▶ [PROBLEM DESCRIPTION]
From the listing below, copy each line where "agent" occurs.

▶ [DATA SECTION]

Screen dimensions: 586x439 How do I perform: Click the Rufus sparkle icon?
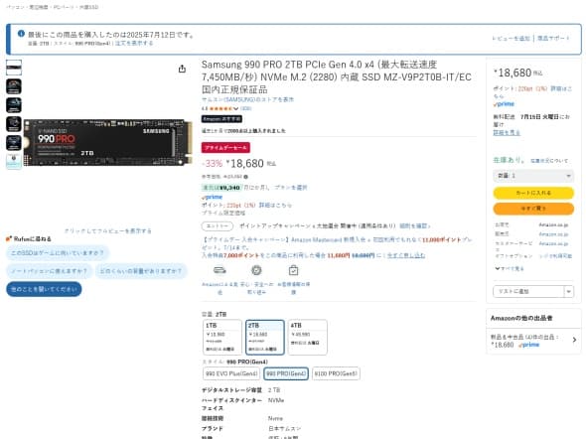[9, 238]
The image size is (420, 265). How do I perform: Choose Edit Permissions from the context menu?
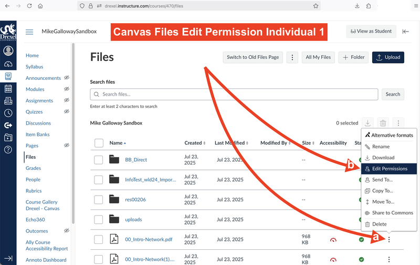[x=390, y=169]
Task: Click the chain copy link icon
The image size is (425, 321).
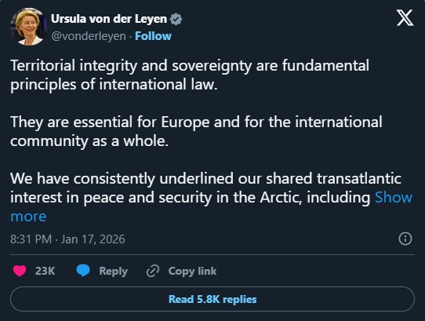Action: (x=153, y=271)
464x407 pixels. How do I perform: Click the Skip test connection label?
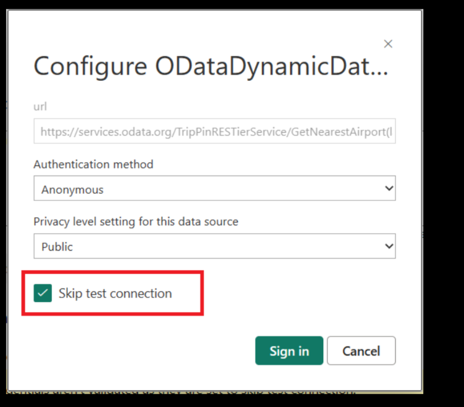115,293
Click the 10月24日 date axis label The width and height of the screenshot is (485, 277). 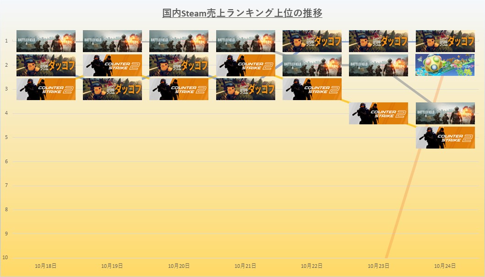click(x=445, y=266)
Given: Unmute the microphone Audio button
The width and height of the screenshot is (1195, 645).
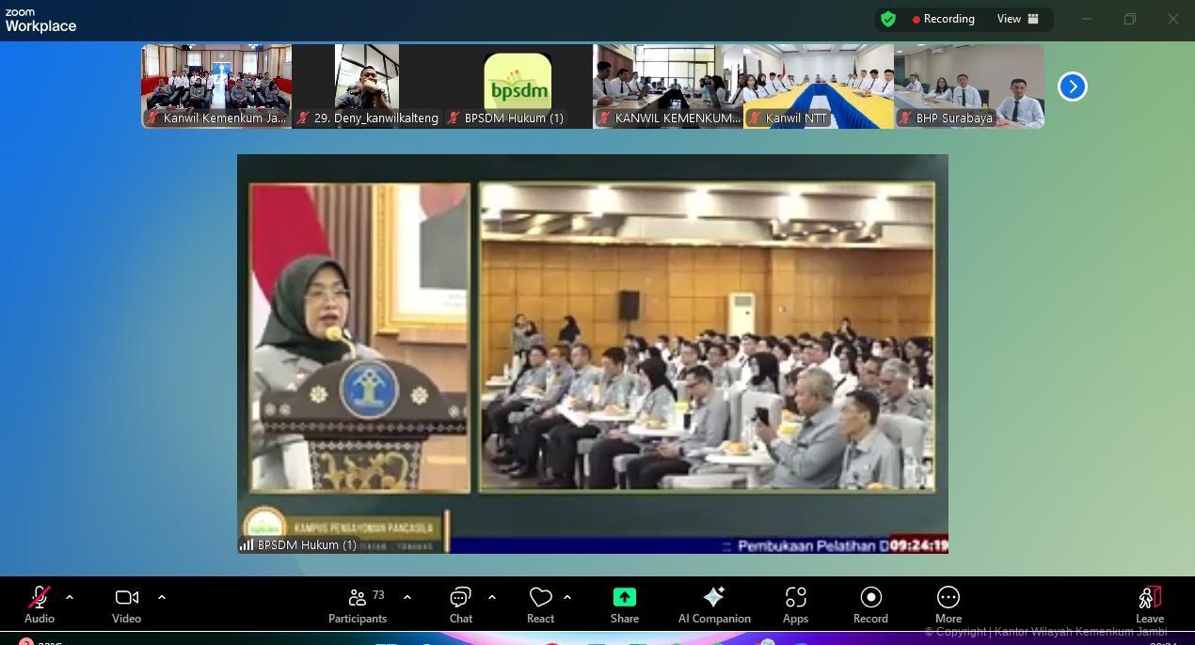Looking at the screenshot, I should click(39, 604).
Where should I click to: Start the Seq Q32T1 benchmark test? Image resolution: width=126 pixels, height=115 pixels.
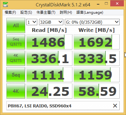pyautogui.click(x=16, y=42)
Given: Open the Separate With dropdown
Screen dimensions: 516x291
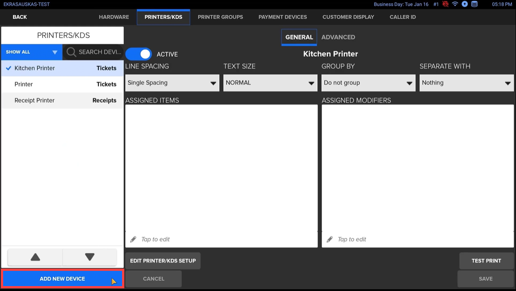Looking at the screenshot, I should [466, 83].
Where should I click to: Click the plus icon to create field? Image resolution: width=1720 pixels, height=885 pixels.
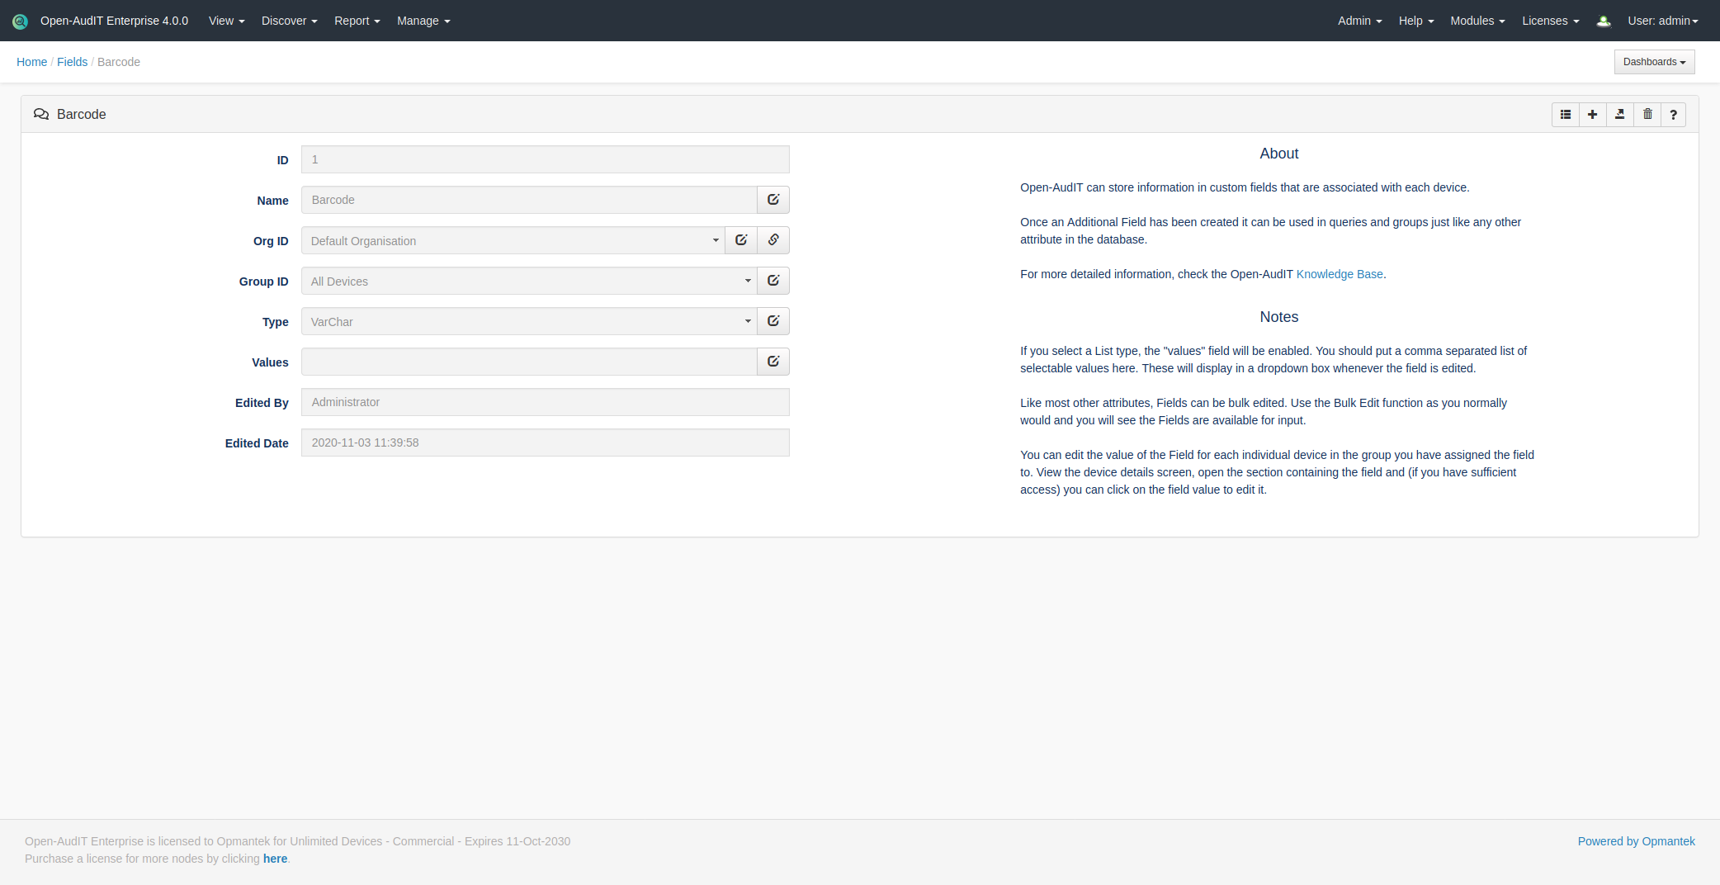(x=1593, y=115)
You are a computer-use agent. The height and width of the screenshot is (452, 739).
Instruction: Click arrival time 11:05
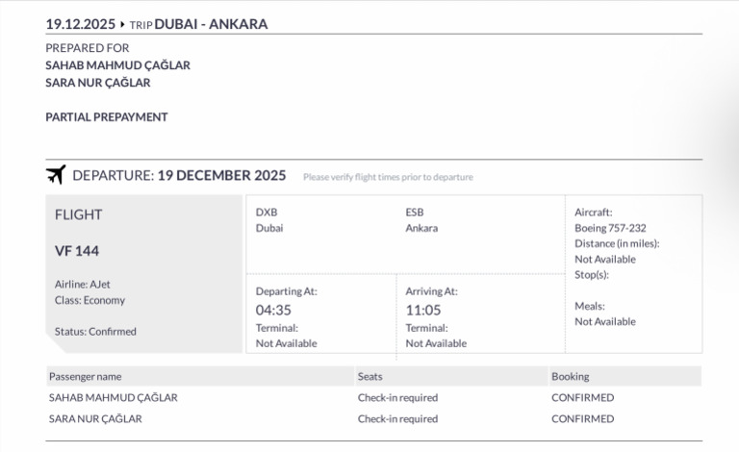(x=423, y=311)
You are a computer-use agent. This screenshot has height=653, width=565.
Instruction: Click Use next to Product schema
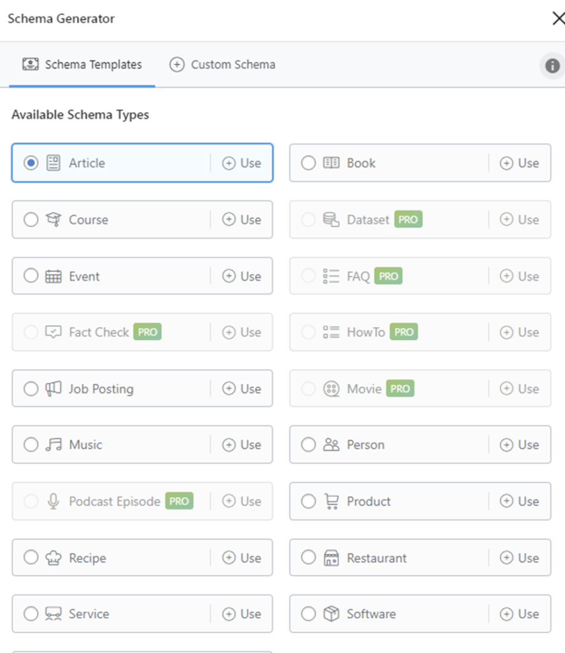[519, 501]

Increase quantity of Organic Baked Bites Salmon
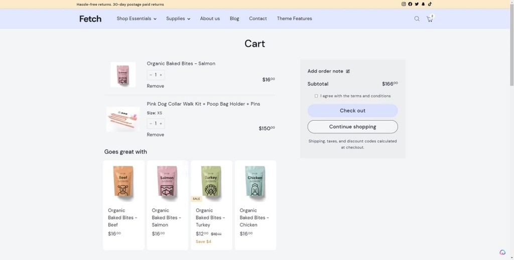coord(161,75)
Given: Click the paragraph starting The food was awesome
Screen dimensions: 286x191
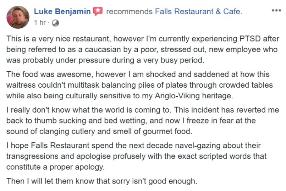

▶ [RESULT OF THIS EXERCISE]
You are a computer-use agent. The height and width of the screenshot is (452, 739).
You are a computer-use agent. This screenshot has height=653, width=565.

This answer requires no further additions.